Shimamura Lab: The Shimamura Lab at the Dana-Farber Cancer Institute is actively involved in researching the SBDS gene and its role in diseases. Their website serves as a valuable resource for those seeking information on the gene, related conditions, and ongoing research. The lab’s findings contribute to a better understanding of the gene’s function and its potential implications for cancer and other diseases.
OMIM: The Online Mendelian Inheritance in Man (OMIM) is a comprehensive catalog of human genes and genetic conditions. It provides detailed information on the SBDS gene, such as its nucleotide sequence, protein function, and associated diseases. OMIM is a valuable resource for those studying the genetic basis of diseases.
Registry: The Shwachman-Diamond Syndrome Registry collects data from individuals diagnosed with Shwachman-Diamond syndrome. This registry allows researchers and medical professionals to better understand the syndrome and its associated genetic changes. The registry also provides information on genetic testing and resources for individuals and families affected by the syndrome.
Other resources: Aside from these databases and registries, there are various other resources available for learning about the SBDS gene and related variants. Scientific articles, research papers, and literature reviews provide in-depth knowledge on the gene’s function, common genetic changes, and their impact on health. These resources contribute to our understanding of the gene and its role in various genetic conditions and diseases.

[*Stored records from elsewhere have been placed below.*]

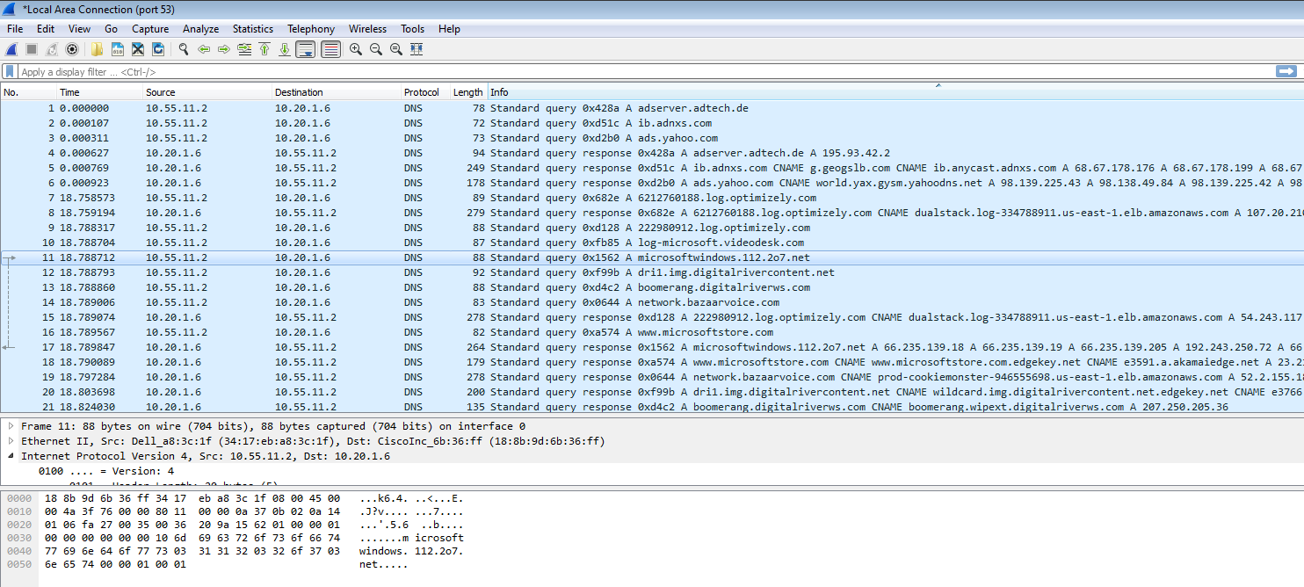Screen dimensions: 1304x587
Task: Open capture options with the gear icon
Action: (x=72, y=49)
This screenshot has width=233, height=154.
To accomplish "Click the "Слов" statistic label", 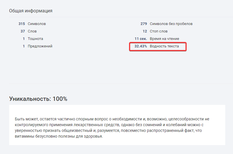I will [x=32, y=31].
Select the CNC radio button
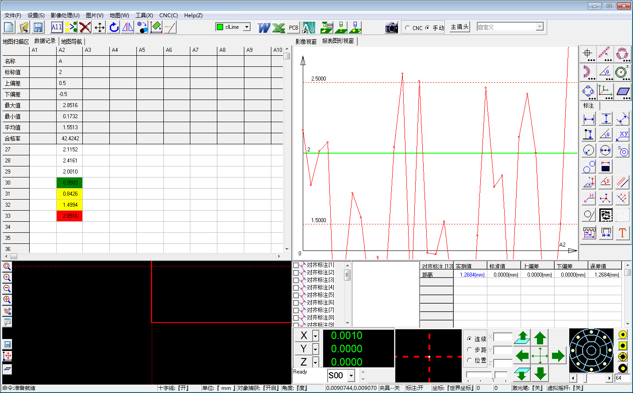The width and height of the screenshot is (633, 393). tap(408, 27)
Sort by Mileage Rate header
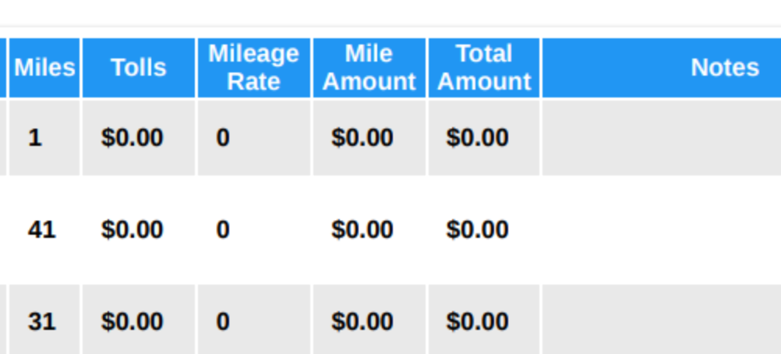 (x=254, y=68)
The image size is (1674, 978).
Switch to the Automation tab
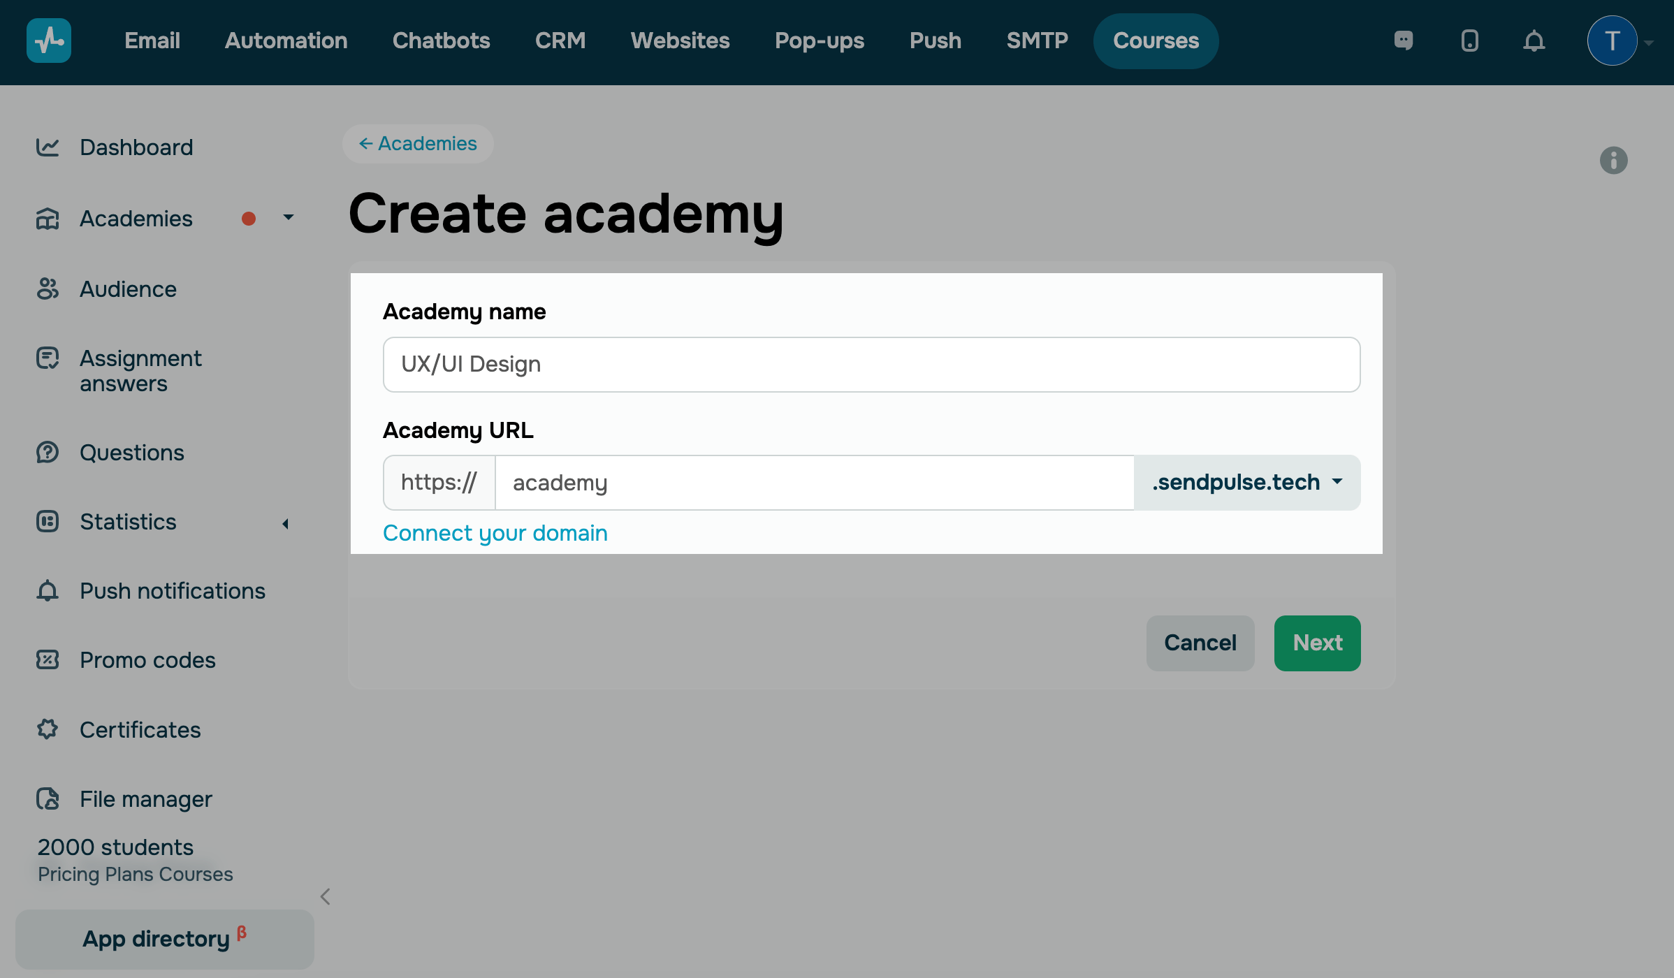[x=286, y=41]
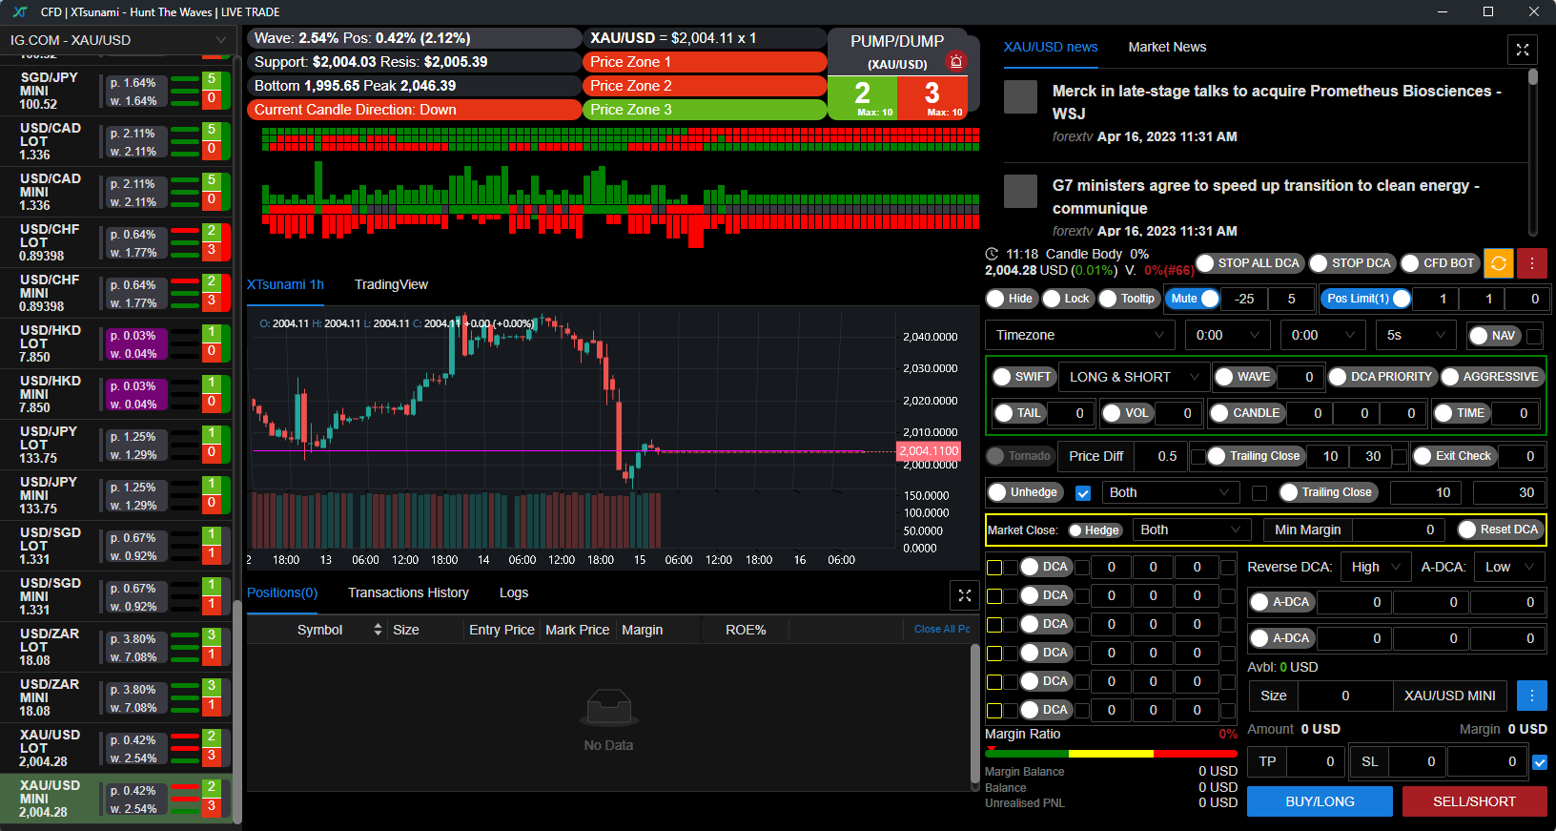Open the Transactions History tab
The image size is (1556, 831).
(x=408, y=592)

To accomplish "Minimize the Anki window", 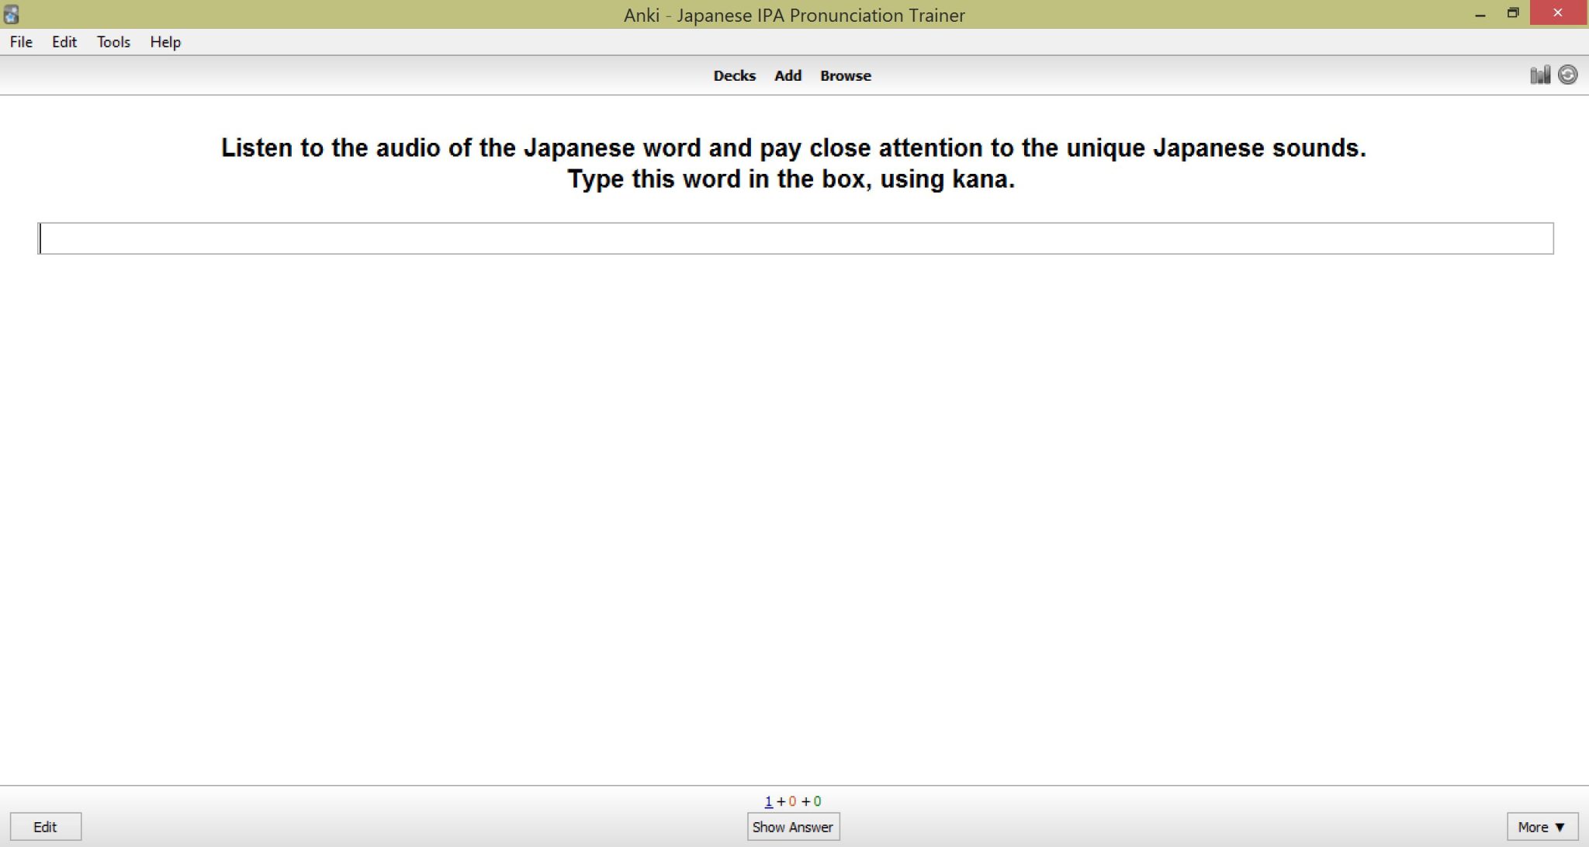I will click(1482, 12).
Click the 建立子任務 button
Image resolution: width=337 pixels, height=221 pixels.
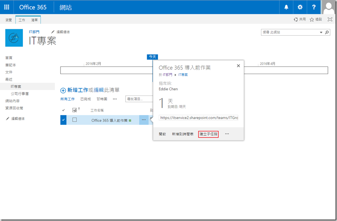coord(208,134)
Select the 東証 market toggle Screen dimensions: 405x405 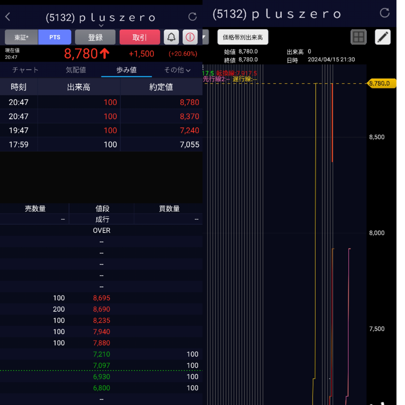click(x=21, y=37)
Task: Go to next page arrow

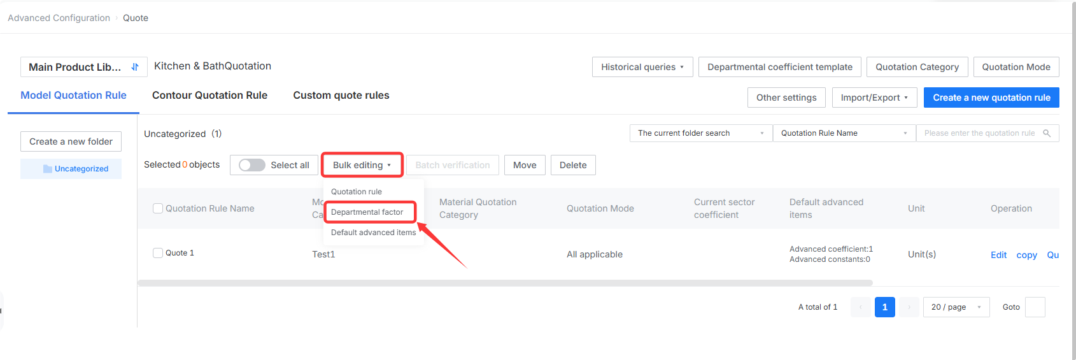Action: point(909,307)
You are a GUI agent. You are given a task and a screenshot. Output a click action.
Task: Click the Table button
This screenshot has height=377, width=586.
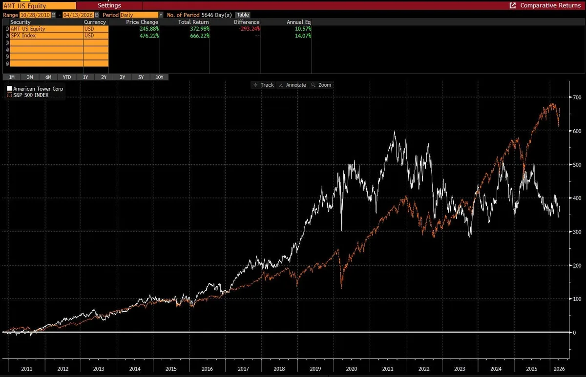pyautogui.click(x=243, y=15)
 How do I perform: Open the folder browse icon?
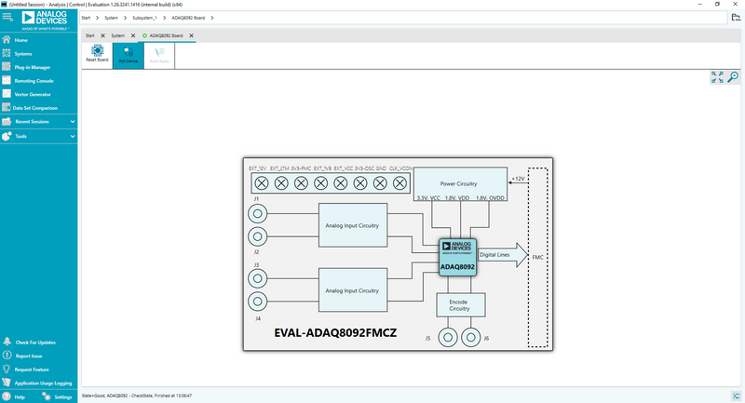pyautogui.click(x=734, y=18)
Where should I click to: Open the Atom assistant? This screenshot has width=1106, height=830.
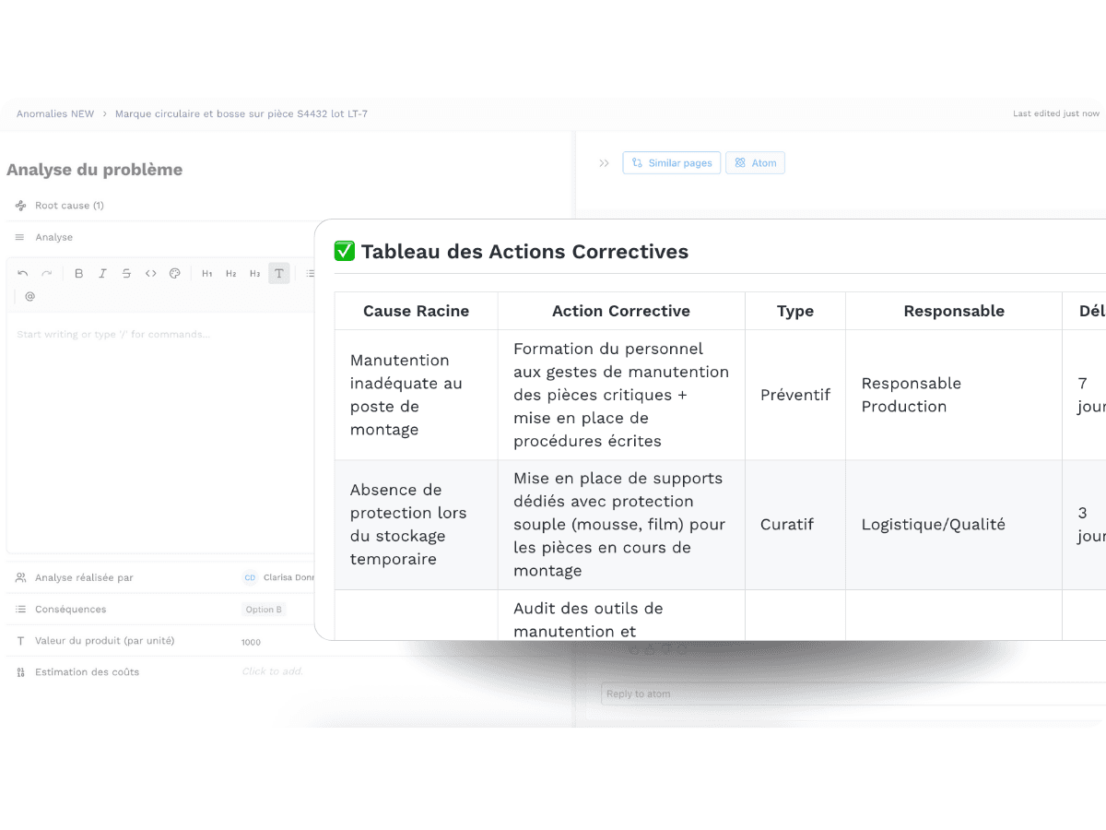pos(755,162)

Overall, the gene and variant databases, along with other related resources, provide a wealth of information on the SBDS gene and its associated variants. Researchers, clinicians, and individuals seeking information on genetic testing or related conditions can utilize these resources to better understand the role of the SBDS gene in health and disease.
References
- Shimamura, A. (2017). Shwachman-Diamond syndrome. SDS Foundation. Retrieved from https://www.shwachman-diamond.org/
- Genetics Home Reference. (2019). SBDS gene. Retrieved from https://ghr.nlm.nih.gov/gene/SBDS
- Goyenechea, E., et al. (2020). SBDS gene. OMIM. Retrieved from https://www.omim.org/gene/607444
- Genetic Testing Registry. (2021). SBDS gene. Retrieved from https://www.ncbi.nlm.nih.gov/gtr/genes/607444/
- Database of Single Nucleotide Polymorphisms (dbSNP). SBDS gene. Retrieved from https://www.ncbi.nlm.nih.gov/snp/607444/
These articles provide information on the SBDS gene and its related genetic conditions, such as Shwachman-Diamond syndrome. They discuss the function and role of the SBDS gene in ribosome assembly and how changes in this gene can lead to various diseases, including cancer.
Testing for changes in the SBDS gene can be done through genetic tests. Resources such as the SDS Foundation and OMIM provide additional information on testing procedures and related health conditions. The Genetic Testing Registry and dbSNP catalog genetic changes in the SBDS gene and other related genes. For more scientific articles related to the SBDS gene, one can search PubMed using the gene name or related syndrome names.